Look, if you do not get it then i cannot help you. 
You are, from what i can see, an established and well thought of member of this forum and and such should maybe set an example instead of openly slandering without due regard to further thought on the topic.
Furries are furries, reptiles are considerably different. I did not suggest that furries be kept badly, or can you not comprehend what i had written?
By discouraging any further addition to legislation, and making however many calls per day, you are actively limiting the assistance that some animals are in dire need of, if you are comfortable with this, hey, your call.
You have picked what i have said to pieces, and very well, only with your responses you have answered them whilst weraring blinkers, being very focused on what YOU believe to be correct. Yours is only that of an individuals opinion, it does not and never will no matter how hard you push, make it correct and factual.

All in all, it is a petition, if as you have said it receives little acknowledgement by the Government, then you and those alongside your view have nothing to be concerned about.
This petition relates to shops only, and does not hold any position over yourself as a keeper whatsoever, unless you wish to sell your animals from a licenced pet shop of your own.
'Shoehorned' legislation happens every single day in this country, like it or not, and the reason that this exists as a FACTUAL going on, is that, again believe it or not, the climate of this country changes and evolves all the time. Due to the rigidity of statute law, '_shoehorning_' new legislation in to rectify obvious legal issues is a necessity, not something to pass the time and look busy. 
You are a female, maybe you should appreciate the '_shoehorning_' of new legislation, without this practice seen in action in _R v A (2001) UKHL 25_, it would today be a legal position to rape your own wife as to strip apart the 'at the time' current legislation and re-write it classifying the rape of your own wife as a criminal action, would take some 10+years. Ok so that is a bit of an extravagant example, but it hopefully gets the point across.
We as the UK have an unwritten constitution allowing this practice to swiftly change the law. Don't like it, move to the USA or somewhere with a written codified constitution where stupid laws still exist and cannot be overridden.


----------



## Ssthisto (Aug 31, 2006)

laura1486 said:


> *No, it equates to poorer than is evidenced already husbandry, as they have even less cash to not want to spend on the animals they wish to sell*


If the shop can't afford to buy more animals in because people do not buy them, it will go out of business. It's the entire point of not "rescuing" animals with your wallet from a shop - because the shop will learn it cannot sell animals in abysmal condition, either by not being able to sell them at all because they are dying or by councils forcing them to obtain expensive veterinary treatment.
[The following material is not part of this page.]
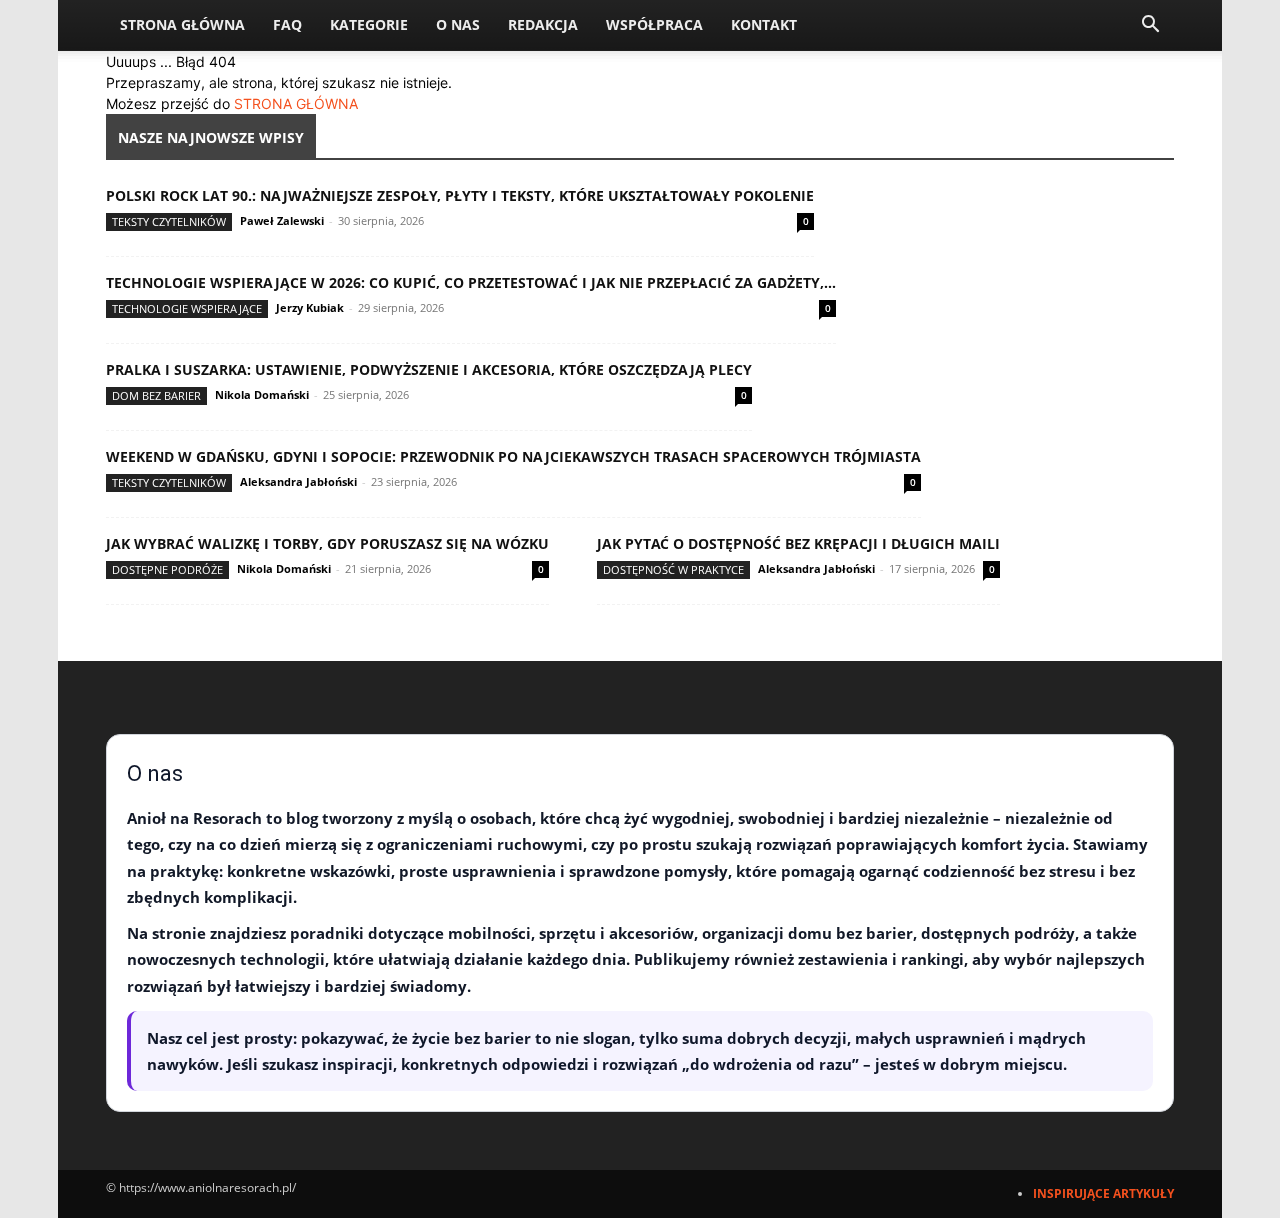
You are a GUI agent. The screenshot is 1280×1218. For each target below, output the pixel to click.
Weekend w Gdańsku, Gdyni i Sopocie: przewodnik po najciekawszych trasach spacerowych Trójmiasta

> *'Do suffice' in your OPINION, not fact i'm afraid. Furthermore to that, many examples showing how these laws can be perceived not to suffice exist allover*


It's not that the *laws* are insufficient, it is the **enforcement** of those laws that is insufficient. I am not disagreeing that councils are not doing their job - I agree they do not do enough - but it isn't through lack of laws regulating it. It's because the councils do not have specialist inspectors and in many cases are relying on the untrained-in-exotics RSPCA inspectorate.

If anything it is the *council *that should be required to retain independent inspectors that have been trained in basic aspects of animal care across the board.



> *Have the power yes, utilize it? No.* *See above*


So the problem isn't the laws governing the pet shops, it's the council's enforcement of the existing animal welfare legislation. 




> *The care of reptiles differs greatly from that of domestic furries*


Not substantially.* All animals* require the correct environment, food, shelter, water and care. Just because (gross oversimplification) a reptile needs a specific kind of UV-producing light doesn't mean that a domesticated guinea pig _doesn't_ need a diet with the appropriate amount of Vitamin C and that rabbit food is a suitable diet for them or that a goldfish is perfectly suited to living in a foot-diameter glass bowl.




> *Lucky you huh, everyone else that HAS seen such disgrace must be wrong then as YOU have NEVER seen this?*


Not at all lucky me. I go to a bad pet shop and I see ALL of the things they do wrong, not just what they're doing wrong to the reptiles. 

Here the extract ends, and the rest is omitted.